** Opening EXERCISE MATERIALS block **
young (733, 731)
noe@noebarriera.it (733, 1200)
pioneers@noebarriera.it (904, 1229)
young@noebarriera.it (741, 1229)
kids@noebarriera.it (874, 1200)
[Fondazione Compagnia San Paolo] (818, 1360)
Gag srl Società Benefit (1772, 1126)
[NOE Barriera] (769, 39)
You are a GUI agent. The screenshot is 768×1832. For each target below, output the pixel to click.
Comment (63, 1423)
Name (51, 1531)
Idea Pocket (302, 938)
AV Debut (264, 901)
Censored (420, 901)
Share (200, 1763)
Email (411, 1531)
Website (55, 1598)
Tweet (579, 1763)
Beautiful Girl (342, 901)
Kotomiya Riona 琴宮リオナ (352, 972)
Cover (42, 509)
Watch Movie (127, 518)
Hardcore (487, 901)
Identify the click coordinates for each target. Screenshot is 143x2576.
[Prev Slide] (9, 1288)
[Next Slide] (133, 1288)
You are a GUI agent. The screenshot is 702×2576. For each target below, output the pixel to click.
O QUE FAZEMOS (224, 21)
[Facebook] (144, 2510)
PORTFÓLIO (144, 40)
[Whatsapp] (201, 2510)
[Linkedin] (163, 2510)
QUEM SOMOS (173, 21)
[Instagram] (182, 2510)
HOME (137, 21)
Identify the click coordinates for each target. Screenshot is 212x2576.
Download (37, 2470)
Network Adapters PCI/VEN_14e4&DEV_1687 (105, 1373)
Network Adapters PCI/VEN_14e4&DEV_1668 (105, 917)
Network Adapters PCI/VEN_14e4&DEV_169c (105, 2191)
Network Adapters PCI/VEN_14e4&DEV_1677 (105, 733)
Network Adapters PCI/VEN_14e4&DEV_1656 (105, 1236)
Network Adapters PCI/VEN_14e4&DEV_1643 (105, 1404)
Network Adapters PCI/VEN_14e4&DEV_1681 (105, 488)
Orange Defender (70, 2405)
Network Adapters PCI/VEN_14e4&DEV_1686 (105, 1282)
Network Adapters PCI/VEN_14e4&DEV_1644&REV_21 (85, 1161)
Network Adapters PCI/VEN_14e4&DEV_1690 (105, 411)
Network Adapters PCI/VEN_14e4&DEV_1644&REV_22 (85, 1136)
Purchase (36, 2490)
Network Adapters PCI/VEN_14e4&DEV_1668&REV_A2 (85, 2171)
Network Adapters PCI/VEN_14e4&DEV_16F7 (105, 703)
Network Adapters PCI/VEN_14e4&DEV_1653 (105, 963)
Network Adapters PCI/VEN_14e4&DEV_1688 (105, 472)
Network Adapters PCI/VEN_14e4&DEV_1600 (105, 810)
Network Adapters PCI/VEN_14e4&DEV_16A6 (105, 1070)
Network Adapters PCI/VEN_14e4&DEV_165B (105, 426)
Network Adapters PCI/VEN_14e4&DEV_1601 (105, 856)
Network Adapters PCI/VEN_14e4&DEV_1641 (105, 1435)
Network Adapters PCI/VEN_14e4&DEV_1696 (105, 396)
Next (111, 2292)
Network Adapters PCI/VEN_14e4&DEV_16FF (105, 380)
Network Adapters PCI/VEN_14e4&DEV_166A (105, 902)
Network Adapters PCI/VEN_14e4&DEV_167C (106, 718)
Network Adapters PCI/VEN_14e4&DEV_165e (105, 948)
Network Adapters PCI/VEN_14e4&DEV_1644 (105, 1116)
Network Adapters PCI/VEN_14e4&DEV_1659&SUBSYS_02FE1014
** Closing EXERCISE MATERIALS block **
● EXERCISE:
Answer with a number only: how many lines above have the word "target"?

● RESPONSE:
4